Stated task: Please retype the rows below without any changes, from the very first one down to and including the line that contains "伊斯坦堡飯店 (80, 600)".

-- start --

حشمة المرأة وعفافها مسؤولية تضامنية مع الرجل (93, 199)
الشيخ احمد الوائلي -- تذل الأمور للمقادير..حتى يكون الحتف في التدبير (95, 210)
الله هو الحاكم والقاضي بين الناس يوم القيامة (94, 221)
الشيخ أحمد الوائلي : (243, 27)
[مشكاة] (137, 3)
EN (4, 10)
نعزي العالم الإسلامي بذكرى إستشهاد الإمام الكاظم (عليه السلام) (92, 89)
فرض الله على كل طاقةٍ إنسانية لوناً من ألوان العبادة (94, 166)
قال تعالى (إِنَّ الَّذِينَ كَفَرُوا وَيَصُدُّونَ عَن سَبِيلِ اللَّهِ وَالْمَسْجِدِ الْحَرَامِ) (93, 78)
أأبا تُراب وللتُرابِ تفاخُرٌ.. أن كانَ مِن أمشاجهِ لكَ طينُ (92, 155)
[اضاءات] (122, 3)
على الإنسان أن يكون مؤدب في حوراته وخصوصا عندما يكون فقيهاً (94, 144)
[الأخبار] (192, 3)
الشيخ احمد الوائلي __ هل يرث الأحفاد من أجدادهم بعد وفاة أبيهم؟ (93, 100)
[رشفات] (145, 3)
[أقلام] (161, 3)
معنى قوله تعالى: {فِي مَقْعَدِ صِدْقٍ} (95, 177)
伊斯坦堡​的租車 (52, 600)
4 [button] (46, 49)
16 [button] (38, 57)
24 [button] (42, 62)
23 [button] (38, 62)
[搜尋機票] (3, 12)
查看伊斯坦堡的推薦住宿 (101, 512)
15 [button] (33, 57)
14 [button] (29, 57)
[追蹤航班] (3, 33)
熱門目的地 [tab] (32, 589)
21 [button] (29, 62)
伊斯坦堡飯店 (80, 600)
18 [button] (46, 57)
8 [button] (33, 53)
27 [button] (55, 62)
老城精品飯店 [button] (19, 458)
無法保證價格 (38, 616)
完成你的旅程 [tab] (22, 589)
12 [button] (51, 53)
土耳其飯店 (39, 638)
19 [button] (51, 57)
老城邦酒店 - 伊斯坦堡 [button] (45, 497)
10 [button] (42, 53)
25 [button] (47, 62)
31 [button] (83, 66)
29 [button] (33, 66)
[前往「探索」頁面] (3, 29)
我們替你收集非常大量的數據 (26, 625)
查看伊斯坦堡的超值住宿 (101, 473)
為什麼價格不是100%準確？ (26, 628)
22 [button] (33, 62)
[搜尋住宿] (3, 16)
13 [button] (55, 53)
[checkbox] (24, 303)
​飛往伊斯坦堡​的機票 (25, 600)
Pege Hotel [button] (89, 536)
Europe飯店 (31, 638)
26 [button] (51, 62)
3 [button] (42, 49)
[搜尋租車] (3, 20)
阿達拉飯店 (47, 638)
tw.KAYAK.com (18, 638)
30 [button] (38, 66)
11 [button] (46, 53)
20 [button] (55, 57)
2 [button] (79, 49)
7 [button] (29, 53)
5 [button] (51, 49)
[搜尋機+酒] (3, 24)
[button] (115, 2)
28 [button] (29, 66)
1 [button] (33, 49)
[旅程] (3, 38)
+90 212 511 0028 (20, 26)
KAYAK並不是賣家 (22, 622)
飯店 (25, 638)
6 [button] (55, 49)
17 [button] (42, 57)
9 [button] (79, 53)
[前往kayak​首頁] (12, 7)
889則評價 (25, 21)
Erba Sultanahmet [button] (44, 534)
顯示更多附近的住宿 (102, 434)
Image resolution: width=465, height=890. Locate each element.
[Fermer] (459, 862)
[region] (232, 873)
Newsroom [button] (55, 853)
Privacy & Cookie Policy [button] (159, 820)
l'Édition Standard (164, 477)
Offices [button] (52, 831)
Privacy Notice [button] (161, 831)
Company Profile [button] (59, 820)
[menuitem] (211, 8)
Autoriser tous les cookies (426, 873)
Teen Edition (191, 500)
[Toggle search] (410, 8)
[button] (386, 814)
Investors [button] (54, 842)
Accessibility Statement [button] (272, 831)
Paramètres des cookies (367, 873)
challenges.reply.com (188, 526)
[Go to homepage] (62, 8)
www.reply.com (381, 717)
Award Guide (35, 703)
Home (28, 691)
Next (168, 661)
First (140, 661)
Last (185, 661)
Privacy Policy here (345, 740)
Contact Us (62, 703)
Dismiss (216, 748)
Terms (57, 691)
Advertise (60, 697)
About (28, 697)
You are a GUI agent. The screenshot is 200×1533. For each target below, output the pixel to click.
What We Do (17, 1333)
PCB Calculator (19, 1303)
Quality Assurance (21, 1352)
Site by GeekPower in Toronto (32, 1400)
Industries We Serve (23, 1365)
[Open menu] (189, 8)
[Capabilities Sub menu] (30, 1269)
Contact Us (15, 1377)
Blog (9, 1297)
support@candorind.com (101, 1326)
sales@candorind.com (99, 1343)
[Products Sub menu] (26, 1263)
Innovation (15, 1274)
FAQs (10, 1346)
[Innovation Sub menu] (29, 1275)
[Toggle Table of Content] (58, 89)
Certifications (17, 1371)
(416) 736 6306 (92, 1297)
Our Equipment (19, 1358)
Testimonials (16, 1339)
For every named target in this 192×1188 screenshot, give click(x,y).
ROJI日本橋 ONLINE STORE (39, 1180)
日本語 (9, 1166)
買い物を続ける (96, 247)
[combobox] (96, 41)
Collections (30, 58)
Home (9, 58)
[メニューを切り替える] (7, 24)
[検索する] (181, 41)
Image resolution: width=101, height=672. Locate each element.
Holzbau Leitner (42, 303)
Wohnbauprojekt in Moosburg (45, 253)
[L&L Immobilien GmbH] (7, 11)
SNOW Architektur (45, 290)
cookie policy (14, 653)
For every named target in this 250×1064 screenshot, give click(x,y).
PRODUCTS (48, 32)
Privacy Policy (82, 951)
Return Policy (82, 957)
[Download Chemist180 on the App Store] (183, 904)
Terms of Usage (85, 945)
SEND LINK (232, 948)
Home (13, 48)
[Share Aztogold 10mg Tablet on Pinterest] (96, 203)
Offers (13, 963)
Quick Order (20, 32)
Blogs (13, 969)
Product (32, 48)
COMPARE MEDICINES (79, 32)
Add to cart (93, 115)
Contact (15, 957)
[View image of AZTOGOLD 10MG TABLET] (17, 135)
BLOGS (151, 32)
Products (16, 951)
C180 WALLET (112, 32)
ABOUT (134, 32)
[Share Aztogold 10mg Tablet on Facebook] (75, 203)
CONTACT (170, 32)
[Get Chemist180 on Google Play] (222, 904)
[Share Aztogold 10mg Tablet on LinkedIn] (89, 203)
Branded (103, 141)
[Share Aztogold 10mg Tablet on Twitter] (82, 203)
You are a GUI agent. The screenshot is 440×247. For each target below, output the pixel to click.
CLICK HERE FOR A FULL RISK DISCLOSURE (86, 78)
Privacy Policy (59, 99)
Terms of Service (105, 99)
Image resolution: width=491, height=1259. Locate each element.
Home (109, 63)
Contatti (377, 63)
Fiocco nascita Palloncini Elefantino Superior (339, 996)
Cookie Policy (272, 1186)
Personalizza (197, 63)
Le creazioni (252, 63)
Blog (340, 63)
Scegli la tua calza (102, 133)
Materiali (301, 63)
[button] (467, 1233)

-- end --

Exercise output:
حشمة المرأة وعفافها مسؤولية تضامنية مع الرجل (93, 199)
الشيخ احمد الوائلي -- تذل الأمور للمقادير..حتى يكون الحتف في التدبير (95, 210)
الله هو الحاكم والقاضي بين الناس يوم القيامة (94, 221)
الشيخ أحمد الوائلي : (243, 27)
[مشكاة] (137, 3)
EN (4, 10)
نعزي العالم الإسلامي بذكرى إستشهاد الإمام الكاظم (عليه السلام) (92, 89)
فرض الله على كل طاقةٍ إنسانية لوناً من ألوان العبادة (94, 166)
قال تعالى (إِنَّ الَّذِينَ كَفَرُوا وَيَصُدُّونَ عَن سَبِيلِ اللَّهِ وَالْمَسْجِدِ الْحَرَامِ) (93, 78)
أأبا تُراب وللتُرابِ تفاخُرٌ.. أن كانَ مِن أمشاجهِ لكَ طينُ (92, 155)
[اضاءات] (122, 3)
على الإنسان أن يكون مؤدب في حوراته وخصوصا عندما يكون فقيهاً (94, 144)
[الأخبار] (192, 3)
الشيخ احمد الوائلي __ هل يرث الأحفاد من أجدادهم بعد وفاة أبيهم؟ (93, 100)
[رشفات] (145, 3)
[أقلام] (161, 3)
معنى قوله تعالى: {فِي مَقْعَدِ صِدْقٍ} (95, 177)
伊斯坦堡​的租車 (52, 600)
4 [button] (46, 49)
16 [button] (38, 57)
24 [button] (42, 62)
23 [button] (38, 62)
[搜尋機票] (3, 12)
查看伊斯坦堡的推薦住宿 (101, 512)
15 [button] (33, 57)
14 [button] (29, 57)
[追蹤航班] (3, 33)
熱門目的地 [tab] (32, 589)
21 [button] (29, 62)
伊斯坦堡飯店 (80, 600)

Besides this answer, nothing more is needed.